Computer Science 1020
Introduction to Computer Science: Bioinformatics

Homework Assignment 06

Clustering

Collaboration Policy

For this assignment, you must work alone. Please make sure you adhere to the policies on academic integrity in this regard.

Overview

Topic: Tree Building Algorithms
Related Reading: Chapter 7 of the text and our notes
Due: 11:59pm, Wednesday, April 3, 2019

In this project, you will help implement the hierarchical clustering algorithms for building phylogeny trees, providing support for three different linkage metrics:

Single linkage:
The distance between two clusters is defined to be the distance between the two elements of the respective clsuters that are nearest to each other
Complete linkage:
The distance between the clusters is defined to be the distance between the two elements of the respective clsuters that are furthest from each other.
Centroid linkage via UPGMA:
The distance between the clusters is taken as the average distance across all pairs from the respective clusters.

Files We Provide

You may download the entire collection of files as clustering.zip, or you may examine them individually through the links below.

Python source code:

cluster.py
This is the main program to be executed, and the only file that you should be modifying. All of the functions you should be implementing are grouped together near the beginning of the file.
phylip.py
This file manages parsing of input files using the PHYLIP distance matrix format.

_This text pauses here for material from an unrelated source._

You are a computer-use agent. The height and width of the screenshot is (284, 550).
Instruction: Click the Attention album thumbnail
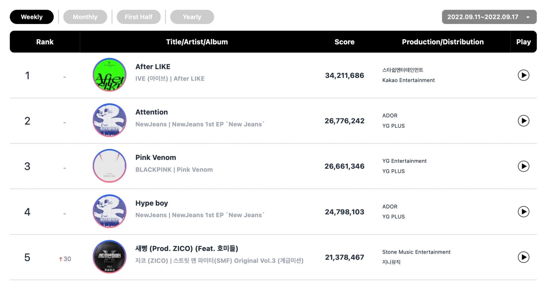109,120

You need not read or edit this file, but will need it in the same folder as others.
chronogram.py
This is a modified verison of our earlier code for drawing chronograms of our tree structures. It is slightly different from the past, so please use this version for this project if you wish to visualize.

Sample input files:

p127.txt
Distance matrix given on p. 127 of our text. The book works through single linkage clustering.
p139.txt
Distance matrix given on p. 139 of our text. Note that they use this as example for the (extra credit) Neighbor-Joining method, though you can still use this data for the other algorithms.
wiki.txt
Distances from the Wikipedia coverage of UPGMA (though you are welcome to use this as input for other metrics as well).
edwards.txt
Distances for the detailed example of UPGMA from Richard Edwards lab at Univ. New South Wales (though you are welcome to use this as input for other metrics as well).
carr.txt
Distances for the detailed example of WPGMA from Steven Carr lab at Memorial University. Note well that they walk through the WEIGHTED Pair Group Method (WPGMA) not the Unweighted version (though they given nice explanation of how they differ).
english.txt
Distance matrix we used for our earlier activity on building a tree of relationships between an English saying. If you're interested, see how the human-built trees compare to the result of UPGMA on this data set.

Data Structure Overview

We will provide you with a codebase that does much of the extraneous work such as managing user interaction and parsing of input files. Our code also implements the logic of the main loop of the clustering algorithm, and maintains a variety of important data structures.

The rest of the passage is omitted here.